__What is needed__. The copy should begin at the line containing "The image size is (893, 803)." and end at the last line of the material. Please reproduce those lines exactly and keep pictures out.

__Available data__.
■ ■ ■ ■ ■
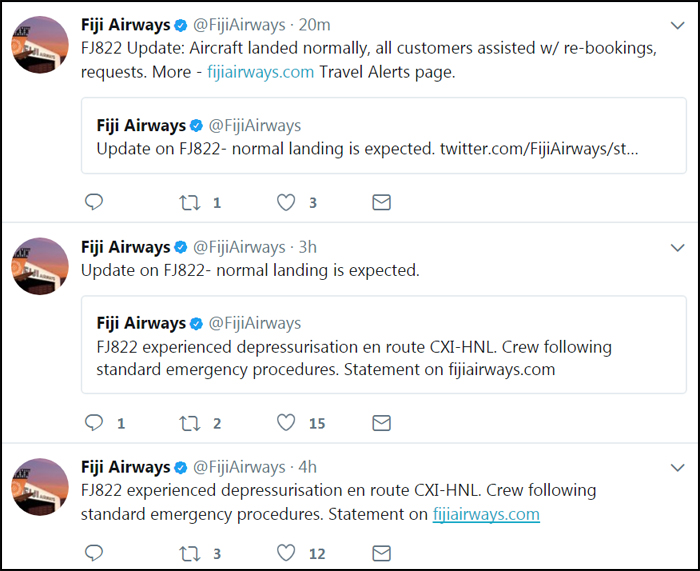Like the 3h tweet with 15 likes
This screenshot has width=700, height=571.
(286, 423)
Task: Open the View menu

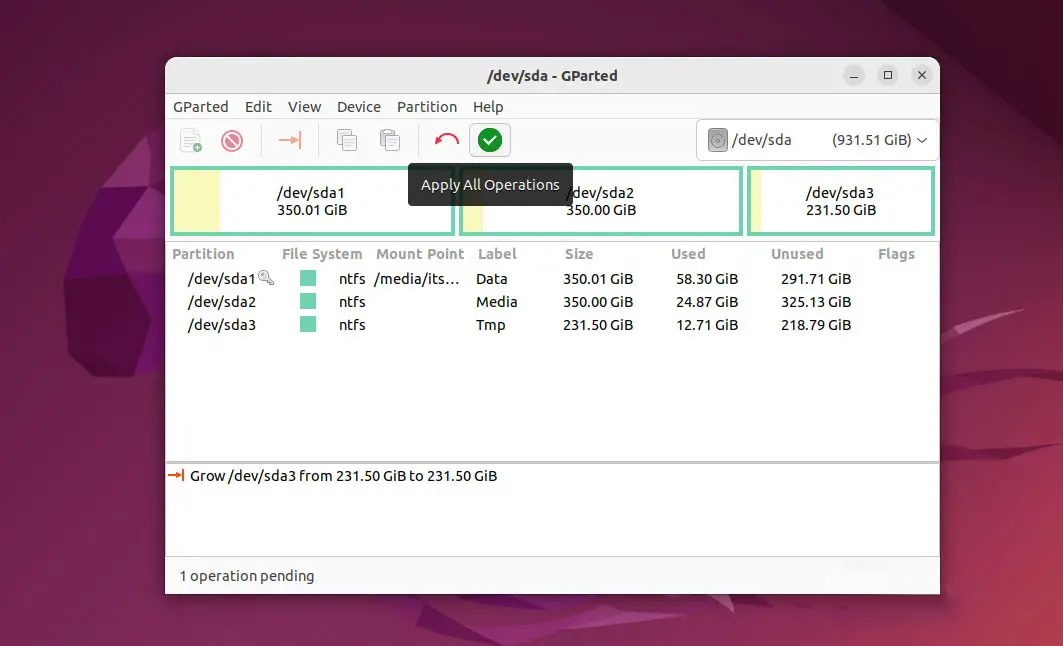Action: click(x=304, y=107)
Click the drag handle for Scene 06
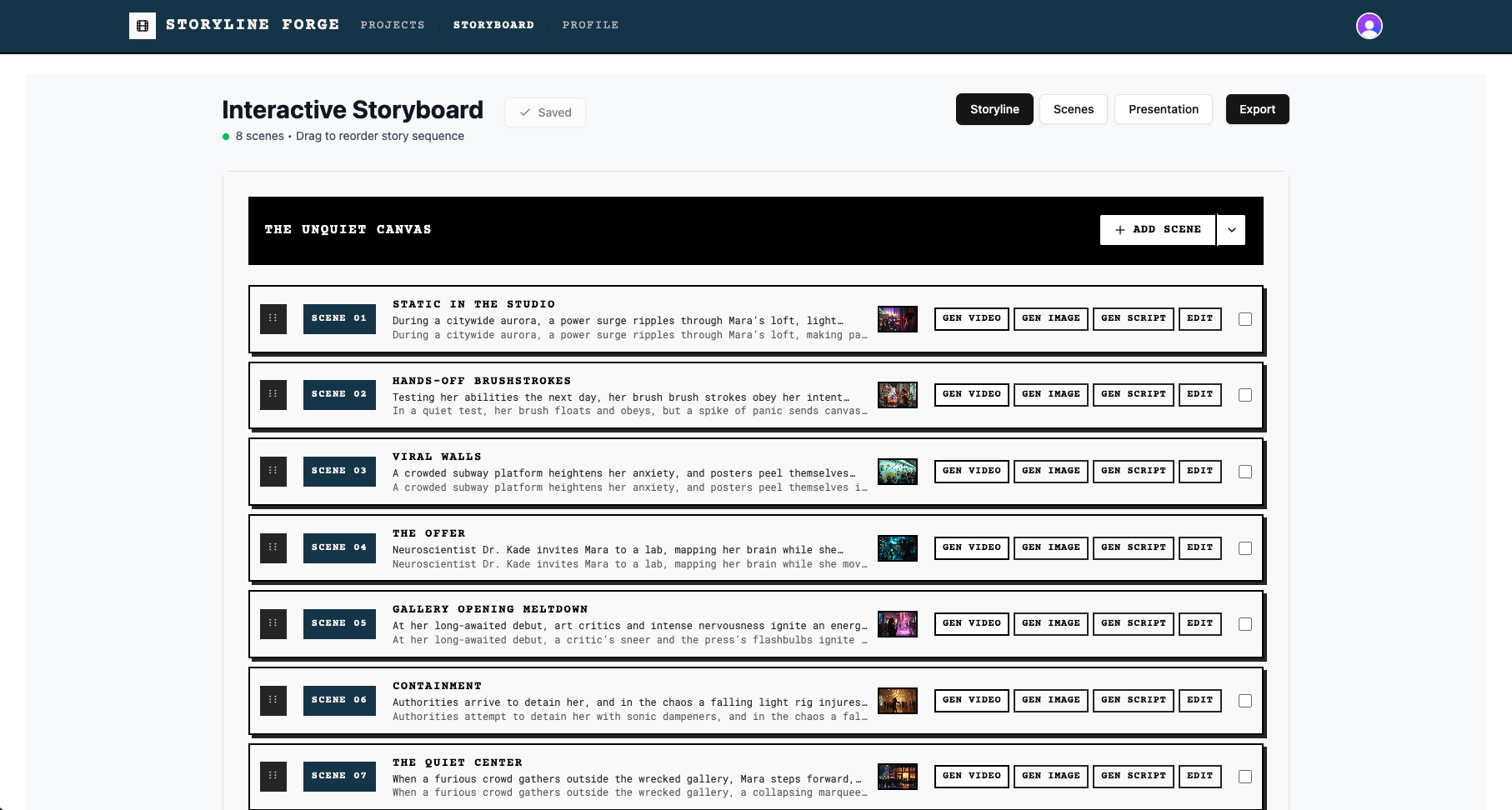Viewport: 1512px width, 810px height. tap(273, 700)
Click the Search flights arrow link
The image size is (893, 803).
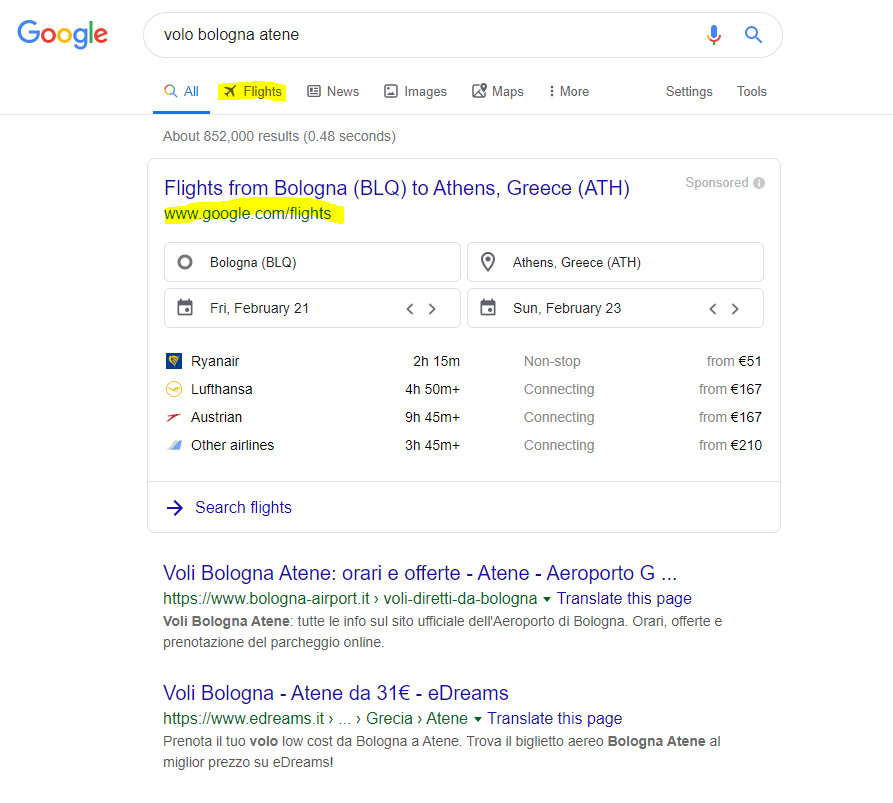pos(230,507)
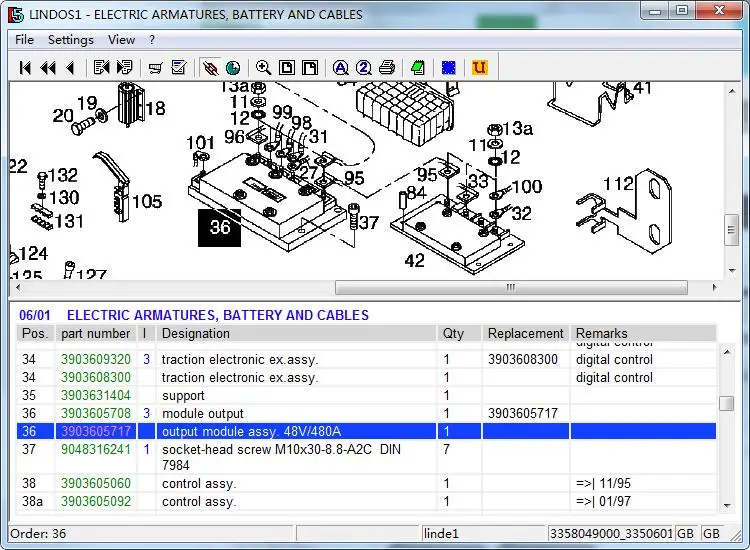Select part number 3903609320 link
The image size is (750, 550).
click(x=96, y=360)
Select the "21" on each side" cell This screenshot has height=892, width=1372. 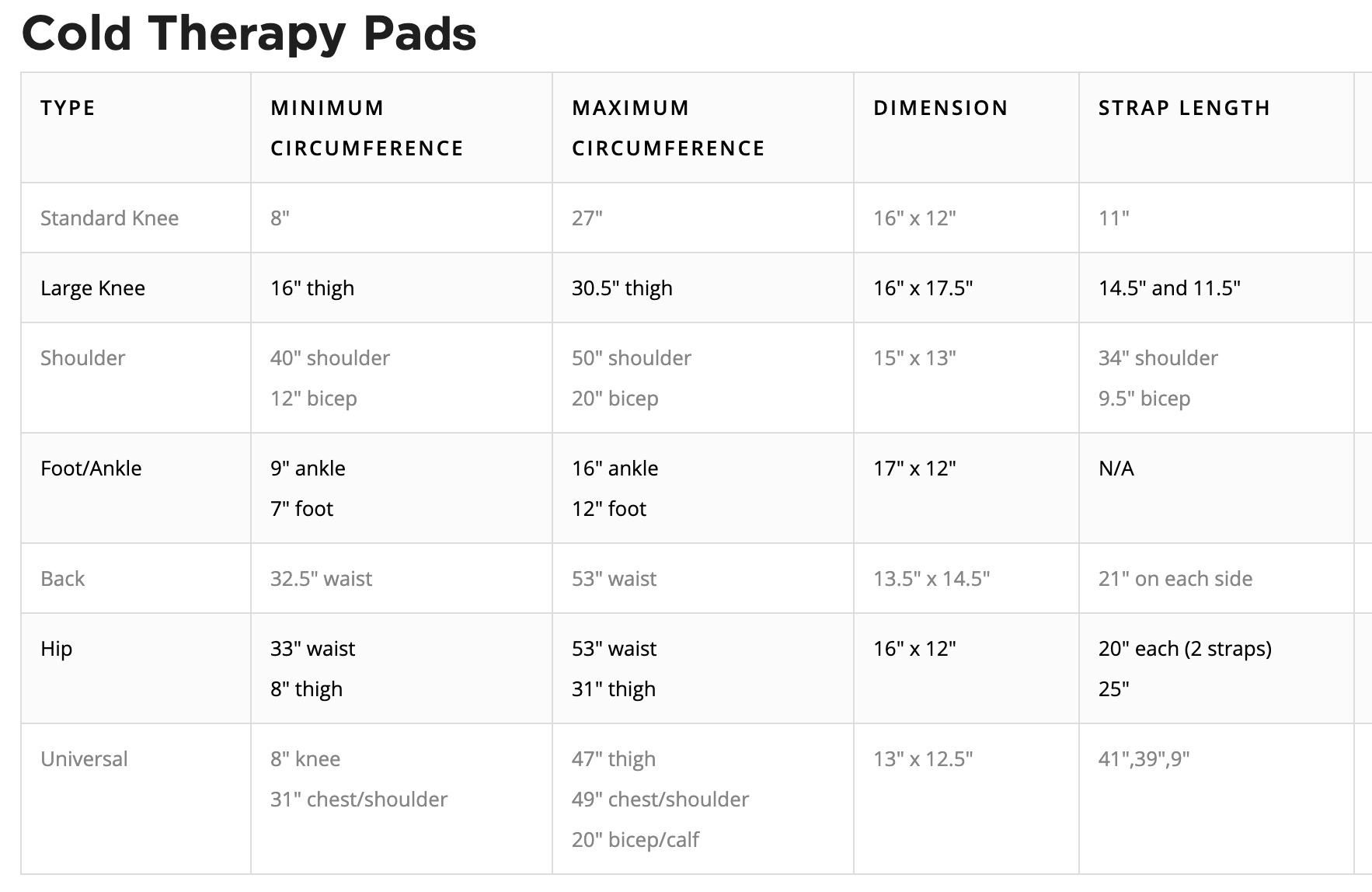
■ ■ ■ ■ ■
__Response area__.
The image size is (893, 803).
pos(230,507)
Select part number 3903609320 link
The image size is (750, 550).
click(x=96, y=360)
Select the "21" on each side" cell This screenshot has height=892, width=1372. 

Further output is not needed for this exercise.